Refineries are producing ONLY one line of diesel and it is formulated to just barely meet UltraLow diesel specifications mandated by EPA and based on ASTM standards.
Refineries don't like sulfur (it's kills catalysts) but it's prohibitively expensive to remove the last tiny bit.
Non-spec product (including diesel with too much sulfur) is run to slop tanks and then metered back into the incoming crude oil stream (actual input point back into the plant works varies by many factors day-to-day) to be re-refined through the plant.
Stickers put on bulk tanks are there only to protect the wholesaler and retailer from litigation / EPA in case somebody (me, for instance) checks a sample in a high-end NIST-traceable commercial lab.

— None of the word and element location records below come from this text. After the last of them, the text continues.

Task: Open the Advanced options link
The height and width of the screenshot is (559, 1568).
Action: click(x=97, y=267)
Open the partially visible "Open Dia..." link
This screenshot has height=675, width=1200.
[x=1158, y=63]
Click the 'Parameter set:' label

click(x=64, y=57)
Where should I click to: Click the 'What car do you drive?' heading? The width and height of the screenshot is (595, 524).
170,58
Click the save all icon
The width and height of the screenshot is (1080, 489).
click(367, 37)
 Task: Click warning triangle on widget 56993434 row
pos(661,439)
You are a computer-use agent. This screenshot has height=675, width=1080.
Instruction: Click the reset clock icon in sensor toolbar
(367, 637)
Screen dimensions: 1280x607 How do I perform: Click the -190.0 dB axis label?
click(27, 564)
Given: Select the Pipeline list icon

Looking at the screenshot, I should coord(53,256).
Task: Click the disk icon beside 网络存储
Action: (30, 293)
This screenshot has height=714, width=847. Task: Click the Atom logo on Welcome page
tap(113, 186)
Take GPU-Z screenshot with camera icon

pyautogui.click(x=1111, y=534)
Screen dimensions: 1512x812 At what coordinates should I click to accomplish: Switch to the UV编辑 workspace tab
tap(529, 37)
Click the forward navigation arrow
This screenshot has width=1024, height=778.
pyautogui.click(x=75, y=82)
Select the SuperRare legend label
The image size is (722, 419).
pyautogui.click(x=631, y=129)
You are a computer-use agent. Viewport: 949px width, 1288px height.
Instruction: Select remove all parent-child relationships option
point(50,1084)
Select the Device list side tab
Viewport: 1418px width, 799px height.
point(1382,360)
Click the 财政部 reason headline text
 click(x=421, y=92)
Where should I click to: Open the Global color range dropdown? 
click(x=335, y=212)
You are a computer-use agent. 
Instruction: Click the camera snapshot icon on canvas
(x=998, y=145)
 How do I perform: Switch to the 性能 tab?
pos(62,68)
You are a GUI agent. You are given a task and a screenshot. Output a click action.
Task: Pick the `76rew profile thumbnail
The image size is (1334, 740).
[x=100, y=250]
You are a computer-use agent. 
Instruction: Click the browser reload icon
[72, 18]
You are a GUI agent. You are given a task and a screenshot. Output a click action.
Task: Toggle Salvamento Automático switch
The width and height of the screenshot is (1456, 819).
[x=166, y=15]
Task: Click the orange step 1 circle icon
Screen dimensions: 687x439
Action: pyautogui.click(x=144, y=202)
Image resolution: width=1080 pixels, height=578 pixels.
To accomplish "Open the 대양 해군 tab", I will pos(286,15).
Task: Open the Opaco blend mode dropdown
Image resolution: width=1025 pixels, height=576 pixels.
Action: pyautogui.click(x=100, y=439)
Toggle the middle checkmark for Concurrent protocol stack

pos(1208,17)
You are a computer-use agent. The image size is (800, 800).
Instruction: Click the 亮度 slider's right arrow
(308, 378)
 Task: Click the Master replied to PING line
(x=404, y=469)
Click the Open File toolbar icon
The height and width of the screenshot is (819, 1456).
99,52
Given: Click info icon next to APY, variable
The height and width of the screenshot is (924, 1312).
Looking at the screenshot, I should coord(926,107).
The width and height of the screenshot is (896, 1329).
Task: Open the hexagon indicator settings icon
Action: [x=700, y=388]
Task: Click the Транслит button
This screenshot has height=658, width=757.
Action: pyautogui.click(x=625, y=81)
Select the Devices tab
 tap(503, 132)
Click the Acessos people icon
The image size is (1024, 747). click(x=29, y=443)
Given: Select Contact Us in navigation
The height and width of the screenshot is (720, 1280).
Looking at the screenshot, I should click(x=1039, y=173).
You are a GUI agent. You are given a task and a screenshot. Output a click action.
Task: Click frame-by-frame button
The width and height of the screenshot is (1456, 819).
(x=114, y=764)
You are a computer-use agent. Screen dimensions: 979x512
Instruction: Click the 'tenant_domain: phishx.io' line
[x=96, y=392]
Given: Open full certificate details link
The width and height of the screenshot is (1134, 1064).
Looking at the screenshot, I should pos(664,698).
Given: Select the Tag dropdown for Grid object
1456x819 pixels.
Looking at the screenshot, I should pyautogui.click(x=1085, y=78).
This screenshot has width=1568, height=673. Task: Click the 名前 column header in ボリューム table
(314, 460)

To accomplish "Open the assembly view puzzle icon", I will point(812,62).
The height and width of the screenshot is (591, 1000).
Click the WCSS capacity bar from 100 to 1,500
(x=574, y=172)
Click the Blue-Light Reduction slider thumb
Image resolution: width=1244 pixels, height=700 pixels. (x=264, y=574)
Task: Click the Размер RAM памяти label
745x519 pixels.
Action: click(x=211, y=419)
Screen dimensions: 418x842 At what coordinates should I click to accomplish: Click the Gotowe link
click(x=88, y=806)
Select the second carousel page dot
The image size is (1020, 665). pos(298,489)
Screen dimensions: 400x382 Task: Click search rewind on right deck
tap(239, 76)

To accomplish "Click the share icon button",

Some refineries will install into their diesel stream at the sales point into tankers an admixture package if their customer is willing to pay for it. Similarly, some large regional wholesalers will custom blend admixtures into their diesel.
Some customers require a certain blended admixture package if they're running large fleets and control their own central-refueling bulk stocks. Trade journals are full of reports about how fleets have saved serious money by controlling their fuel stocks.
It's truly not difficult. Refineries will sell to anybody that shows up with a tanker and cash (actually, you have to open an account; but 'cash' in the sense that for a one-time purchase your bank account will be debited before you leave the loading rack) and blend packages are readily available. Just like propane: if you happen to need 10,000-gals, bring 'cash' and get loaded.
Basically, it comes down to (1) buy diesel at a location with high-turnover (2) store safely (3) filter filter filter obsessively (4) use a known quality product like Stanadyne especially in older high-sulfur machines running low-sulfur fuel.
Please post back your continuing experiences so we may all learn.